Clou appartient à une très grande famille lexicale. Il est issu du latin clavus, qui, à l’origine, désignait, comme clavis, une cheville, de bois puis de fer, que l’on passait dans un anneau pour fermer une porte ou qui servait à assujettir différents éléments. Les progrès de la serrurerie ont fait que ces deux mots se sont spécialisés, clavis désignant désormais uniquement une clé, et clavus, un clou. Les clous avaient alors de multiples usages. On les utilisait à Rome pour marquer les années : tous les ans, aux ides de septembre, on enfonçait un grand clou, le clavus annalis, « clou qui marque l’année », dans un mur du temple de Jupiter Capitolin, rite qui, pense-t-on, était antérieur à la généralisation de l’écriture. En cas de calamité, on plantait, dans ce même temple, un clavus sacer, un « clou sacré ». On explique ainsi cette coutume : peu de temps après la prise de Rome par les Gaulois, en 390 avant J.-C., une peste ravagea la ville et l’on craignit la disparition du peuple romain. Un vieillard rappela alors que dans sa tendre enfance, pareil fléau s’étant abattu sur la ville, un dictateur avait fiché un clou dans ce temple et qu’il avait ainsi arrêté l’épidémie. On nomma aussitôt un dictator clavi fingendi causa, un « dictateur chargé de planter le clou », qui s’acquitta de sa tâche et fit cesser le mal. On eut encore, dans le même siècle, recours à ce procédé après qu’un vent de folie se fut abattu sur des matrones romaines qui, en grand nombre, empoisonnaient leur mari. La cérémonie du clou sacré apporta à cette contagion criminelle un remède salutaire. Peut-être peut-on penser que l’obligation faite à cent soixante-dix empoisonneuses de boire le philtre mortel qu’elles destinaient à leur époux, joua elle aussi un rôle dans la fin de cette crise…

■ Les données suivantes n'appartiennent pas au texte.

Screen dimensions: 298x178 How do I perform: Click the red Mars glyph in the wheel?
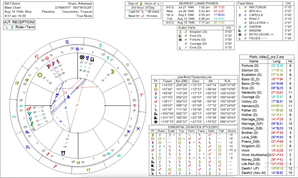tap(29, 109)
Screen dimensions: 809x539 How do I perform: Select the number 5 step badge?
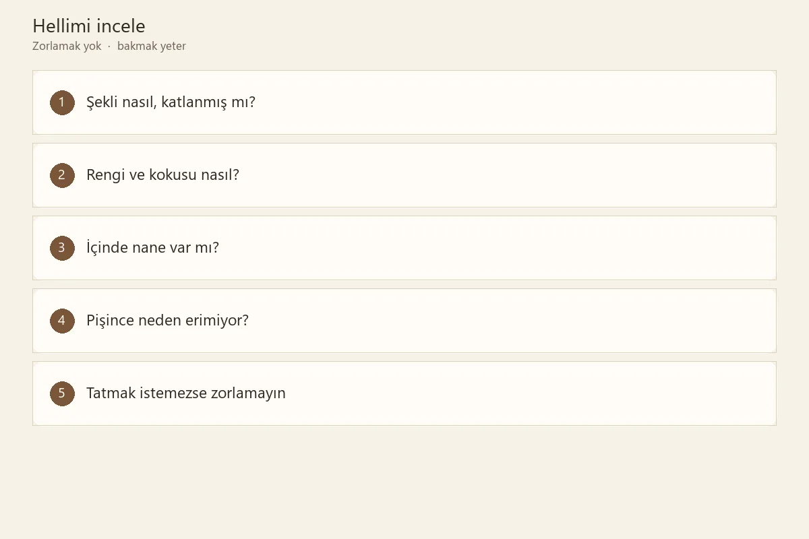click(62, 393)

C’est à cette même époque que clavus va désigner un furoncle, en raison de la similitude de forme entre une tête de clou et ce bouton, et concurrencer furunculus. Cet emploi familier s’est maintenu en français. Notons au passage que furunculus a d’abord désigné une tige secondaire de la vigne, qui dérobait la sève à la tige principale, puis le nœud se trouvant à l’embranchement, ce qui témoigne de l’amusante propension de l’homme à prêter ses vices aux plantes, puisque, s’il appelle ce nœud furoncle, c’est-à-dire, étymologiquement « petit voleur », il appelle aussi les tiges qui ne portent pas de fruits des gourmands.
Le nom français clou a lui aussi connu de nombreuses extensions de sens qui vont l’amener à avoir des significations diamétralement opposées.

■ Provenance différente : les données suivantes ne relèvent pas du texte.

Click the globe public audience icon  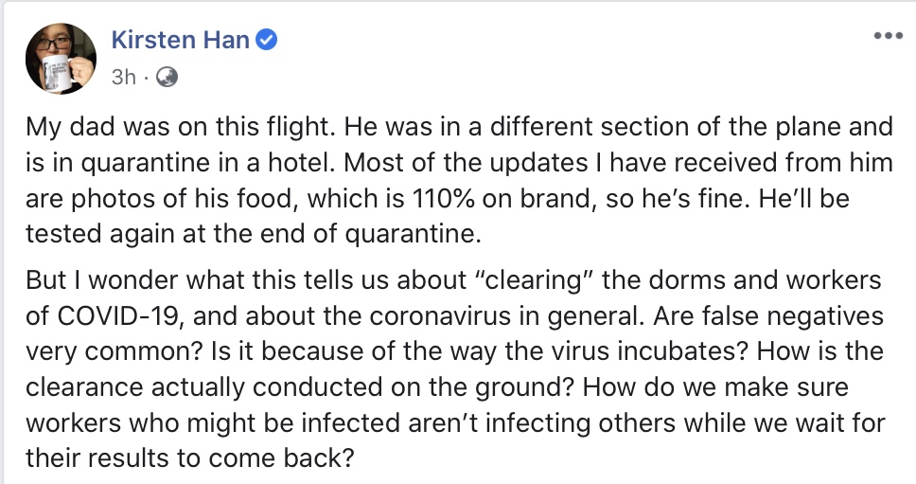[167, 77]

À partir du xixe siècle, comme les clous servent à fixer des objets, on a utilisé l’expression mettre au clou pour « mettre en gage », puisque les biens confiés aux prêteurs étaient accrochés à des clous en attendant qu’un retour de fortune permît à l’emprunteur de les récupérer. Par extension, le clou est devenu un synonyme familier du Mont-de-Piété.

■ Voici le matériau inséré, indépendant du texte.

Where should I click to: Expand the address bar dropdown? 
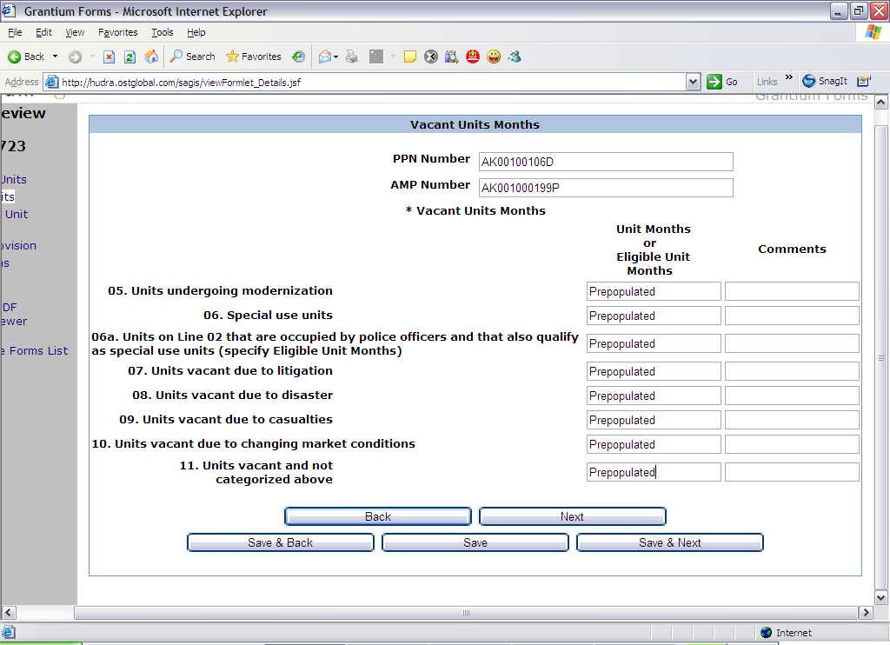click(x=693, y=82)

Ce terme va ensuite désigner figurément ce qui attache un spectateur à son siège, ce qui fixe le plus son attention, à savoir la partie la plus intéressante d’un spectacle, puis, par extension, ce qu’il y a de mieux dans quelque domaine. On dira que tel numéro est le clou du spectacle ou que tel tableau est le clou d’une collection. Mais comme le clou empêche de bouger, il a aussi désigné, dans l’argot des voleurs, la prison.
De gros clous servirent naguère à marquer les passages réservés à la traversée des piétons, d’où le nom de passage clouté. Si ce type de signalisation a été remplacé par des bandes de peinture, il nous est resté l’expression populaire être, rester dans les clous, « ne pas sortir du cadre règlementaire, ne pas commettre d’infraction ».
D’autre part, les clous, autrefois forgés artisanalement, ont rapidement fait l’objet d’une production industrielle, ce qui permit d’abaisser considérablement le prix de chacun d’eux. Clou s’emploie donc pour désigner un objet sans valeur comme en témoigne l’expression Ça ne vaut pas un clou, abréviation de Ça ne vaut pas un clou de soufflet, parce que jadis ces objets étaient ornés de clous revêtus d’une dorure de pacotille. On lit d’ailleurs, dans une lettre de Voltaire au comte d’Argental :
« Le grand point est que madame d’Argental se porte bien. Je fais mille vœux pour sa santé. Mais à quoi les vœux d’un blaireau des Alpes [Voltaire se nomme ainsi après avoir écrit que, de tout l’hiver, il ne sortait pas de sa chambre] peuvent-ils servir ? Ceux de l’univers entier ne valent pas un clou à soufflet. »
Par la suite clou désignera fréquemment une automobile usée, un vélo usagé. Du croisement de clou et de bicyclette naîtra d’ailleurs la forme populaire biclou.